The May 2017 conviction of Rep. Corrine Brown of Florida was relegated to page A22 of the paper. A nytimes.com search indicates the paper didn’t even bother covering her initial indictment, only a single story both on her conviction and her sentencing. Even worse, The Times account of her conviction initially managed to leave off her party affiliation completely, absolutely failing to mention that Brown was a Democrat, pathetically calling her only "a resident of Jacksonville."
The story of Brown’s sentencing mentioned she was a Democrat in the second paragraph, but again buried the story on page A18. Photo captions of both stories failed to register Brown’s party affiliation.

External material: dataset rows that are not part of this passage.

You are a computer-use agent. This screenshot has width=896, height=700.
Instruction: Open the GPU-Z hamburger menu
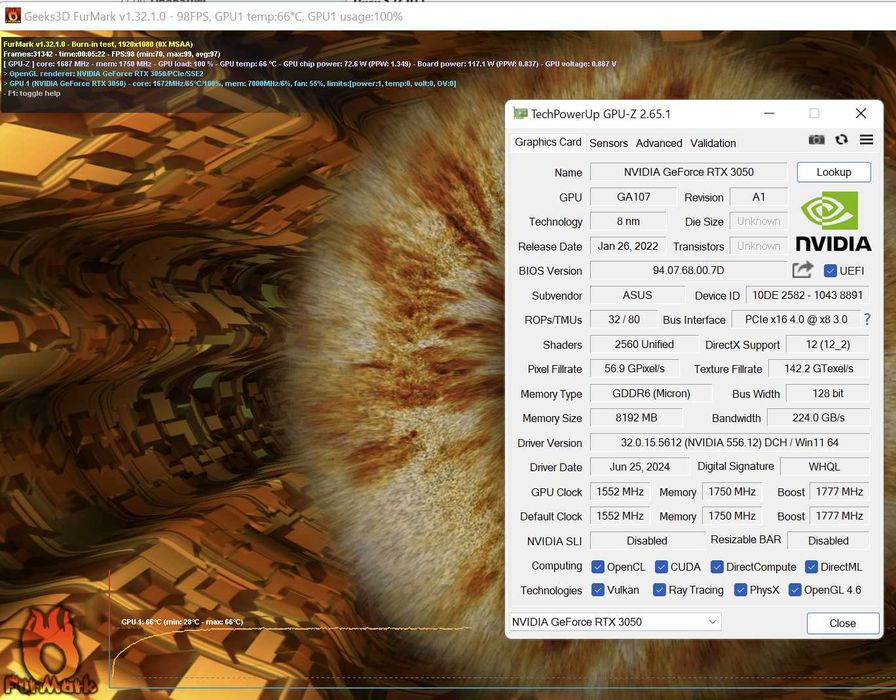866,140
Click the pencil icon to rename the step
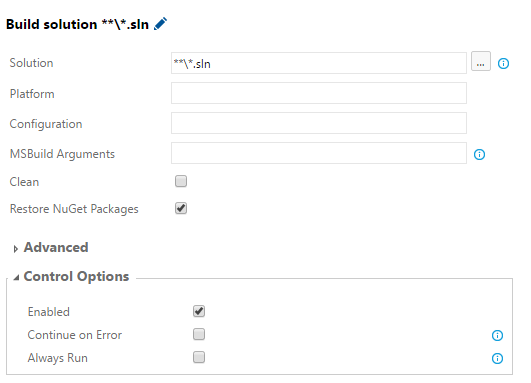The width and height of the screenshot is (531, 383). point(160,24)
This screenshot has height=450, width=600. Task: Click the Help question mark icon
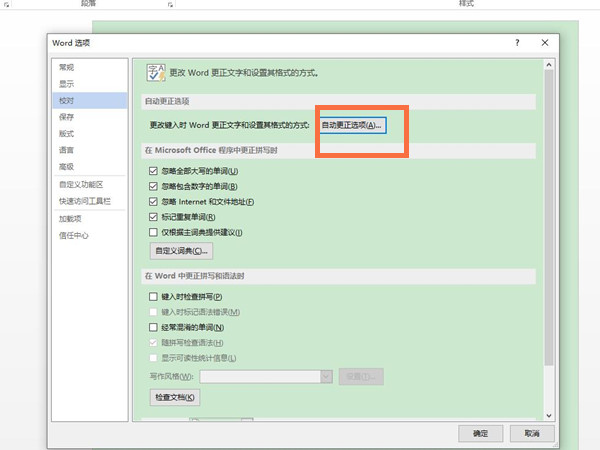(517, 43)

Collins is far from the only Republican in legal trouble to merit instant party ID by The Times. In November 2016, for instance, reporter Christine Hauser couldn’t wait half a sentence before identifying former Rep. Aaron Schock when he was indicted for wire fraud: “Aaron Schock, the former Republican representative from Illinois whose taste for first-class travel and a ‘Downton Abbey’-themed office design led to questions about his judgment and adherence to spending rules, was indicted on Thursday by a federal grand jury on 24 counts, including wire fraud and theft of government funds....”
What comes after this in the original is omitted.